To explore a wide variety of content dating back to 2002, with the most photos and the latest text, visit “AutoMatters & More” at https://automatters.net. Search by title or topic in the Search Bar in the middle of the Home Page, or click on the blue ‘years’ boxes and browse.
Hi Jan. As I’ve mentioned a number of times, I follow NASCAR only superficially. I think I might have enjoyed it in the early days when actual real stock cars were raced. Can you imagine a 1948 Buick Roadmaster! One of my first well used cars was a 1956 Oldsmobile Rocket 88 that drove like a tank with a soft suspension. More suited to a demolition derby than racing.
One of the few things that I’ve learned about NASCAR is that the new highly anticipated Next Gen car is still being debugged well into its second season. I understand that rear end impacts have caused some unexpected injuries, so the suspension continues to be reworked.
However, for NASCAR fans or those wanting to better understand its history, this seems like the perfect book.
NASCAR continues to learn and then require safety modifications to the latest generation race car, and that has been instrumental in enabling drivers to walk away from some pretty terrible crashes.

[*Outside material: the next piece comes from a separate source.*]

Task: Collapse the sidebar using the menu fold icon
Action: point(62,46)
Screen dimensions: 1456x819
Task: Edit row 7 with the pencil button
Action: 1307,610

One problem that continues, however, is wheels coming loose. Two cars lost a wheel at the NASCAR race this past weekend. In both cases, it looks like they were not properly attached. The old, five-lug nut method of attachment seemed to work better.
Nice book, & nice review.
The drafting at the high banking of Daytona from ABC Wide World of Sports started my interest in NASCAR racing when I was just a young boy growing up in Hong Kong
Thank you. I, too, probably watched my first NASCAR races on ABC’s Wide World of Sports, as I grew up in Alberta, Canada.